**Problem to work on**
Filter the entries, keeping every line with the string "lock".

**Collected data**
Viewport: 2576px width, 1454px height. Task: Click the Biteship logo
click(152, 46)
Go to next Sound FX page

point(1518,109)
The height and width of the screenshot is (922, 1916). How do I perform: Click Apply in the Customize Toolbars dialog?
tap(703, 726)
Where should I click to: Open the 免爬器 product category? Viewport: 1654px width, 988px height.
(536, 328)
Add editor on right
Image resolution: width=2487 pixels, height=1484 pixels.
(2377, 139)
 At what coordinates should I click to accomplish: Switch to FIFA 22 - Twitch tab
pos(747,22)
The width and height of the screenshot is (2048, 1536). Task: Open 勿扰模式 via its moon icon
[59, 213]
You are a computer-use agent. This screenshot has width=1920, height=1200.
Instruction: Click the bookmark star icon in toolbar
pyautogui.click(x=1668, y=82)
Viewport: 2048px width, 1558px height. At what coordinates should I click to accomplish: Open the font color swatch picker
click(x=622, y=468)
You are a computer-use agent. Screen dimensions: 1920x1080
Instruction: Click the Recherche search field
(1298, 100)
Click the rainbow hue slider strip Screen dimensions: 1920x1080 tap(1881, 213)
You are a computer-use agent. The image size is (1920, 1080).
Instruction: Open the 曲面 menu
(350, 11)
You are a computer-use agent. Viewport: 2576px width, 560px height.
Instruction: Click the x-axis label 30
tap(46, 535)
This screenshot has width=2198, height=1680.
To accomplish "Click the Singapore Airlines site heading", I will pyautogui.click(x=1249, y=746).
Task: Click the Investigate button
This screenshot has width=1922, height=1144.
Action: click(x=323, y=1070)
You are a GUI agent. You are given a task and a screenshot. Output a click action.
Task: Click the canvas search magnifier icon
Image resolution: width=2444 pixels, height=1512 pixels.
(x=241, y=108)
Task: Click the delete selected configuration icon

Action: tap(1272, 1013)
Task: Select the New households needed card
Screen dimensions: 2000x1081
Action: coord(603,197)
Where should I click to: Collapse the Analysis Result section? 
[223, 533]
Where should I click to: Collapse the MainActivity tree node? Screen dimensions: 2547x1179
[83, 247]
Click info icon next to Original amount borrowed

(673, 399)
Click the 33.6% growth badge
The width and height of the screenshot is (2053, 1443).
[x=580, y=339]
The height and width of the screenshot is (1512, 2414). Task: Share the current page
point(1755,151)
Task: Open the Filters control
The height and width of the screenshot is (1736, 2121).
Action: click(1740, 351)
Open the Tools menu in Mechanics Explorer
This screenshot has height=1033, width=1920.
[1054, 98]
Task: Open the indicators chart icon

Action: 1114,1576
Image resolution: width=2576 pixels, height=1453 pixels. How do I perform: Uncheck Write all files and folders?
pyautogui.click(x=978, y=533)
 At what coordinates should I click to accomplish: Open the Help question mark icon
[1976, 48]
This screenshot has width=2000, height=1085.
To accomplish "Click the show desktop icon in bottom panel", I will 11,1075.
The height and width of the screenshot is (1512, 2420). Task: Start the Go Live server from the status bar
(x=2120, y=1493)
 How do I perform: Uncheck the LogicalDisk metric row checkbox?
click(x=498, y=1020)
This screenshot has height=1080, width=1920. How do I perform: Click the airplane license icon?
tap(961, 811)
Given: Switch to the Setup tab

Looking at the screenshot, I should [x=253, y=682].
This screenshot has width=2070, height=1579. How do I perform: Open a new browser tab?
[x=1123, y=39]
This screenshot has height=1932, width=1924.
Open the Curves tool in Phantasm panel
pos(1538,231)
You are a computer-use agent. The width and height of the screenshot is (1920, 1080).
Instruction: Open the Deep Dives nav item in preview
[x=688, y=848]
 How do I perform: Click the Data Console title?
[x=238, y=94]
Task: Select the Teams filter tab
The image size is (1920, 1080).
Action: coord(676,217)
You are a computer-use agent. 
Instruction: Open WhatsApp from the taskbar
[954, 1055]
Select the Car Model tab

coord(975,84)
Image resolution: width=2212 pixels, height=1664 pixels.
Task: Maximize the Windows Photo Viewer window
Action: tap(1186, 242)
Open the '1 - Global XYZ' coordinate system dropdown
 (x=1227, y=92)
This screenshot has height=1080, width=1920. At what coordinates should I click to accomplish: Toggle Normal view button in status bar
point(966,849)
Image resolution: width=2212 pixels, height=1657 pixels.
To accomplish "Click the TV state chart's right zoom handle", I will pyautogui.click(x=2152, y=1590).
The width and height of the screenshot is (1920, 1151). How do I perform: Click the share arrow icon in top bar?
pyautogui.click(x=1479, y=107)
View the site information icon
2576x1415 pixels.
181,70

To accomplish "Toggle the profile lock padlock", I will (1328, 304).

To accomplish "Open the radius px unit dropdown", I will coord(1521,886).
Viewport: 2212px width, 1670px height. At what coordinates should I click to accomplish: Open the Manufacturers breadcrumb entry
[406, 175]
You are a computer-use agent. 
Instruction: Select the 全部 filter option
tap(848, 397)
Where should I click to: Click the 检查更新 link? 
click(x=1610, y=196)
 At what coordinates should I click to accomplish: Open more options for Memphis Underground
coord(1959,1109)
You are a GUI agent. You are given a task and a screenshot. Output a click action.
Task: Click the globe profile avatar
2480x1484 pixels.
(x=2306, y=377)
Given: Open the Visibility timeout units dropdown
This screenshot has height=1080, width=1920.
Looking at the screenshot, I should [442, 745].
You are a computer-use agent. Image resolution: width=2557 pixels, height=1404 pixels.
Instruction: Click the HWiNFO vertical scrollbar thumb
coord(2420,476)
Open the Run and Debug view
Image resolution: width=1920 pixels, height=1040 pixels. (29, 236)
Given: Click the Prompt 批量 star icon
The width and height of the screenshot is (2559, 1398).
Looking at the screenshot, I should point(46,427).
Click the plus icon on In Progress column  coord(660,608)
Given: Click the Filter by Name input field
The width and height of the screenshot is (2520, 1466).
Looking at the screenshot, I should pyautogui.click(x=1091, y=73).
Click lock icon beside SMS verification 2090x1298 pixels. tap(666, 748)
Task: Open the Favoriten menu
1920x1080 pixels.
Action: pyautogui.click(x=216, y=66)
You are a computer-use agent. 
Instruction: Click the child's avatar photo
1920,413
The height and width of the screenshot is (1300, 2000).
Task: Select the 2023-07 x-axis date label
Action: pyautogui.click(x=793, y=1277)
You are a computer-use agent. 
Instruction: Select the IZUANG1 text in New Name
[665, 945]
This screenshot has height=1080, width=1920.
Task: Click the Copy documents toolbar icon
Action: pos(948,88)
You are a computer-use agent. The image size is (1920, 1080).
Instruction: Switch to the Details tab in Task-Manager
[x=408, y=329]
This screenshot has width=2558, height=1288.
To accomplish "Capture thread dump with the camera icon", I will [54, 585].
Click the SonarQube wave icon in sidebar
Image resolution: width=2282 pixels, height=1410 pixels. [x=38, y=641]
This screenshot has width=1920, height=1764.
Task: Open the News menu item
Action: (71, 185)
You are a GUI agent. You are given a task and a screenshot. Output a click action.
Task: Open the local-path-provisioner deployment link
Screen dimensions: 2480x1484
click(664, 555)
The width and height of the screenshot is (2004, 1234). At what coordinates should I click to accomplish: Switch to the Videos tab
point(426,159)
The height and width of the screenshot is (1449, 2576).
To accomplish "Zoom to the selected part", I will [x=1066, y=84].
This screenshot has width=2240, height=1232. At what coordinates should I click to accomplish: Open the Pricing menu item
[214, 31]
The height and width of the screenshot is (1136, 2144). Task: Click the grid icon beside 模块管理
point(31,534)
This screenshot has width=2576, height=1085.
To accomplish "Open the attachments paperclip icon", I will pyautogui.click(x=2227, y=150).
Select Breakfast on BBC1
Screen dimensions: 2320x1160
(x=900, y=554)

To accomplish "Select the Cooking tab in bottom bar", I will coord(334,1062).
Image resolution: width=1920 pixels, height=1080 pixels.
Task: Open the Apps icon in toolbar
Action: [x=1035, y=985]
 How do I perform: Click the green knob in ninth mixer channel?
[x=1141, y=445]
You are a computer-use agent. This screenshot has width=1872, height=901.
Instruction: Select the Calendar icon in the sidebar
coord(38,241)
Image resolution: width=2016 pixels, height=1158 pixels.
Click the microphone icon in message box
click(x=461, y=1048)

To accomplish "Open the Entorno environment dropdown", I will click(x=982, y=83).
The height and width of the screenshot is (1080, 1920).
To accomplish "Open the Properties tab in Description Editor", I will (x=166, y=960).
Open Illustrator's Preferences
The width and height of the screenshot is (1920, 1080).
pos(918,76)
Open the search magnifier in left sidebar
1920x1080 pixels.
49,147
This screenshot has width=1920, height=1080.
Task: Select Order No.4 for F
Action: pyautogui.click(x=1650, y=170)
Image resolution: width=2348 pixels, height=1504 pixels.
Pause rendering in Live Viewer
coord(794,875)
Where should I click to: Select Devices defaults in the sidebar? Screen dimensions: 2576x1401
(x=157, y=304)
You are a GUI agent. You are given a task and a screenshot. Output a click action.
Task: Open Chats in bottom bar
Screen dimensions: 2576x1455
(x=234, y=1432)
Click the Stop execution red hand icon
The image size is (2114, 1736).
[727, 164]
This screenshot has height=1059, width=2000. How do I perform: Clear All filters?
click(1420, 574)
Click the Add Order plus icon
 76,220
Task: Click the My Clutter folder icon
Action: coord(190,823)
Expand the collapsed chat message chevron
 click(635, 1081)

**Answer space**
To accomplish "Toggle the profile lock padlock", I will (1328, 304).
Click lock icon beside SMS verification 2090x1298 pixels. tap(666, 748)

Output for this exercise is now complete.